Material to process =>

--- START ---

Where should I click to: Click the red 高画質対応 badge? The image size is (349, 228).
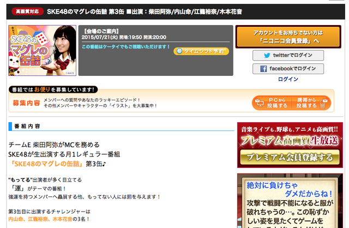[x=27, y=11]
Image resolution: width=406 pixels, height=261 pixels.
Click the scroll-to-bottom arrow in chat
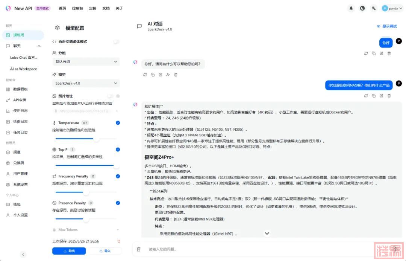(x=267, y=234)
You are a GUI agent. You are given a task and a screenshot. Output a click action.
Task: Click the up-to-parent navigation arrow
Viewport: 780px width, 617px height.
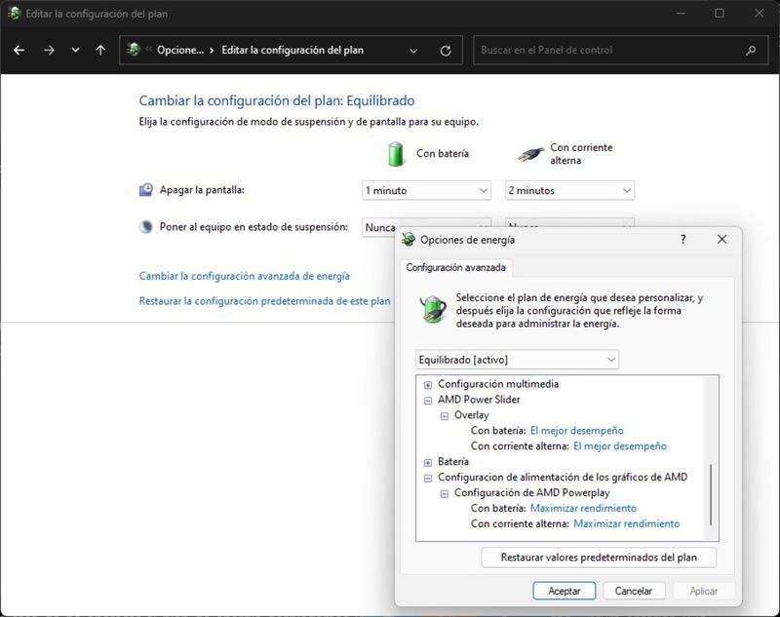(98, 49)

--- END ---
--- START ---

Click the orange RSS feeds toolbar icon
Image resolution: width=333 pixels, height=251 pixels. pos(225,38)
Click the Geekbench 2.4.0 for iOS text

--- END ---
--- START ---

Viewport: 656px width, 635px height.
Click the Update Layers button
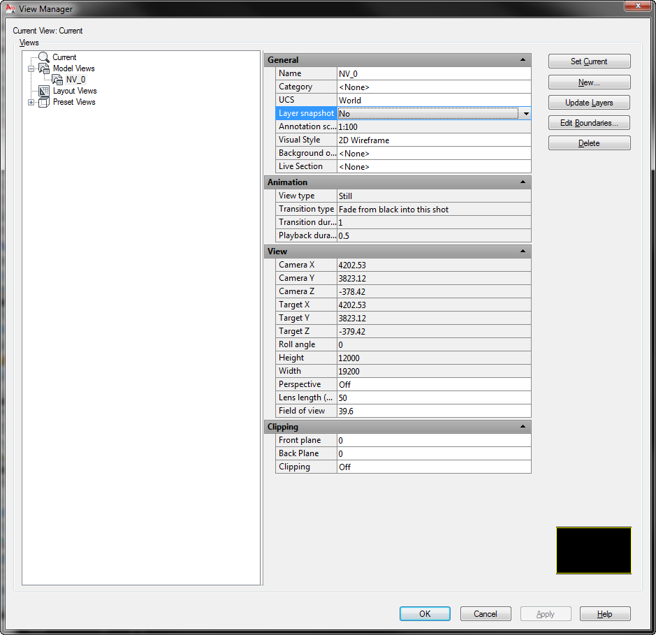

--- END ---

Instructions to follow =>
Within the material above, extract exactly the lines that start at the line containing "Viewport: 656px width, 635px height." and stop after the line containing "Click the Update Layers button", and only those.

Result of the task =>
Viewport: 656px width, 635px height.
Click the Update Layers button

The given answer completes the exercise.